Your assignment: Output word for word the part of the data records that runs from the start through the line containing "at that location.", with both ends included. Leave the pictures out of your answer.

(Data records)
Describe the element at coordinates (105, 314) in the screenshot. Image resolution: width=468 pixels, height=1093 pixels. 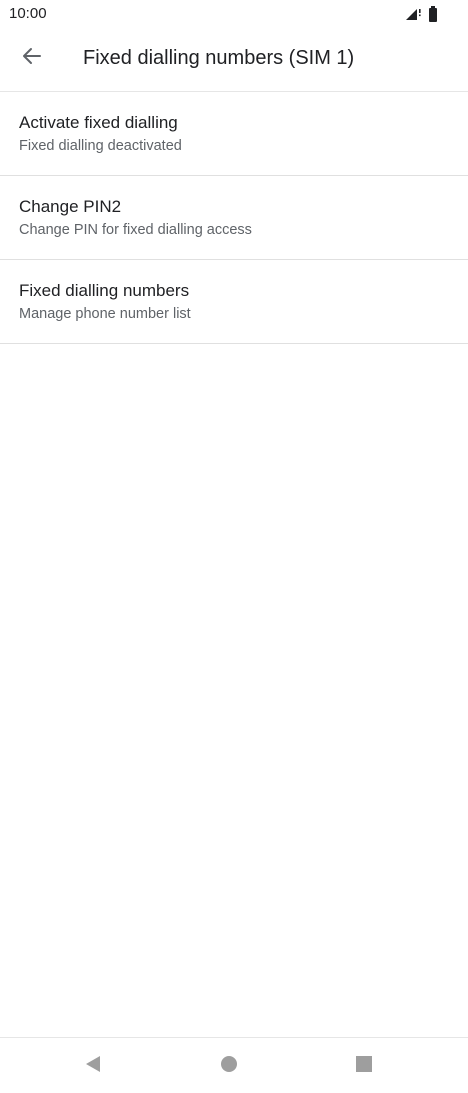
I see `setting-subtitle: Manage phone number list` at that location.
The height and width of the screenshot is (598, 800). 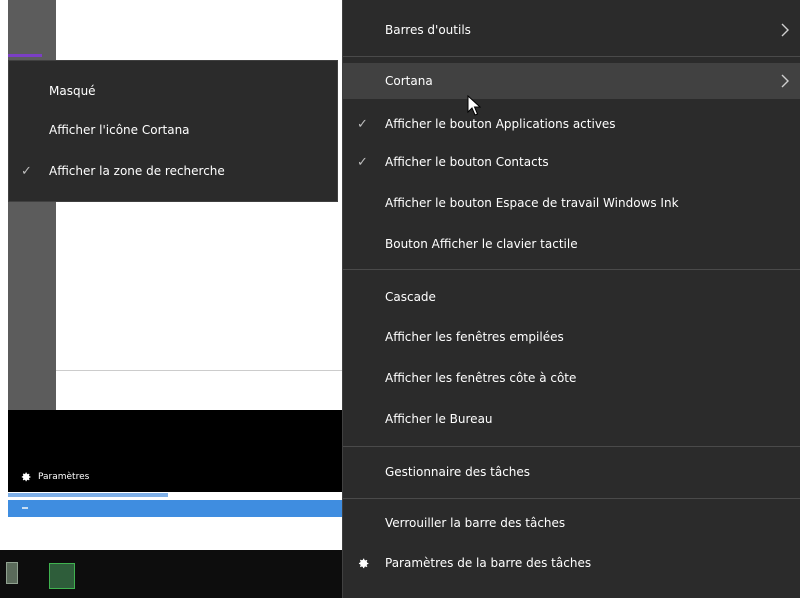 What do you see at coordinates (474, 106) in the screenshot?
I see `mouse-cursor-icon` at bounding box center [474, 106].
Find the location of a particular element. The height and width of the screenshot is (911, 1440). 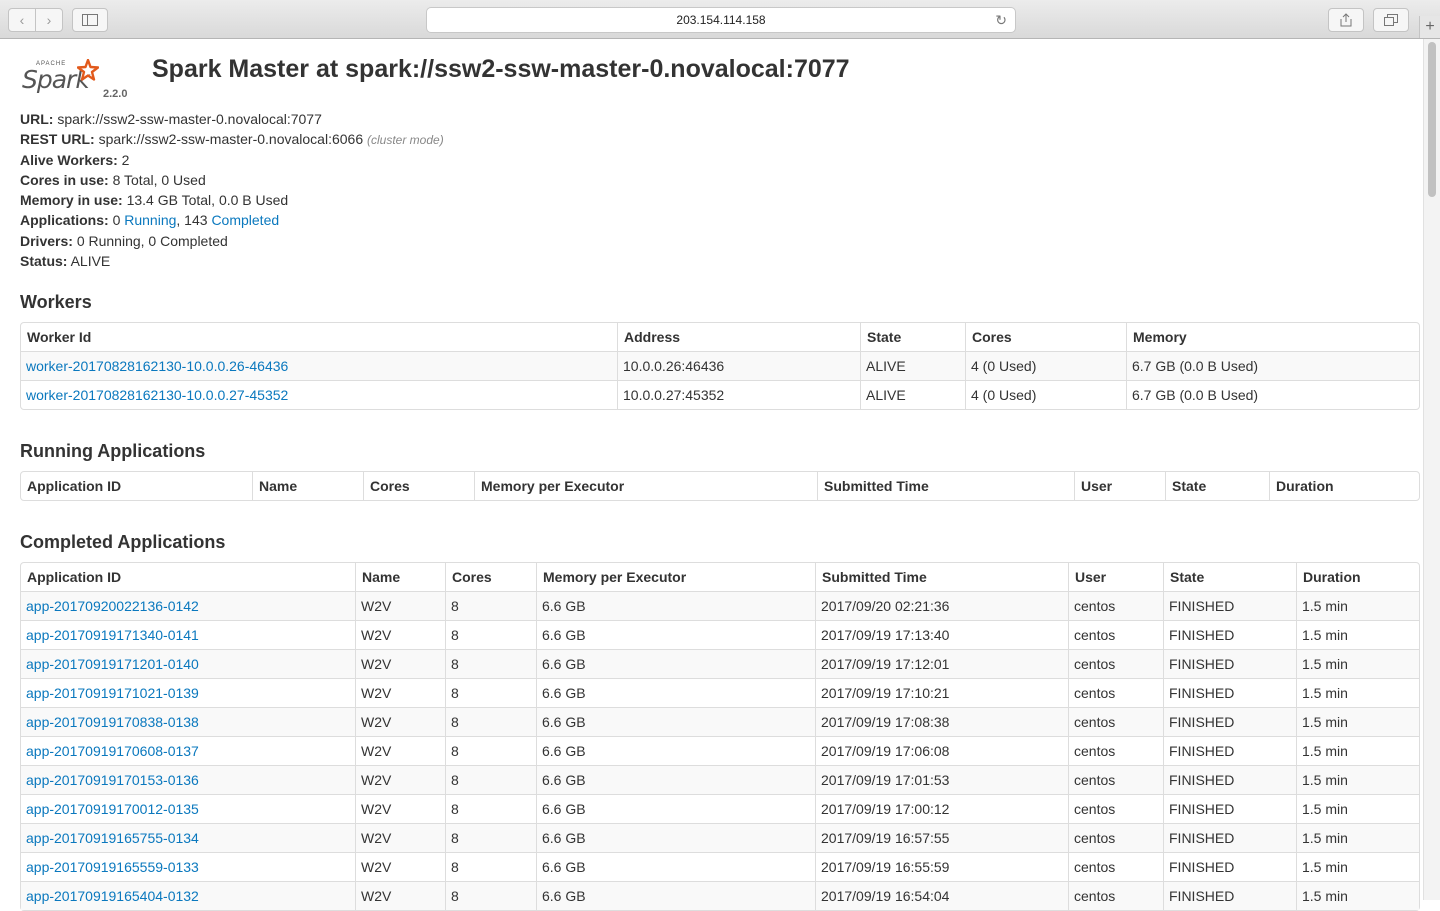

Written response:
Describe the element at coordinates (105, 314) in the screenshot. Image resolution: width=468 pixels, height=1093 pixels. 
I see `setting-subtitle: Manage phone number list` at that location.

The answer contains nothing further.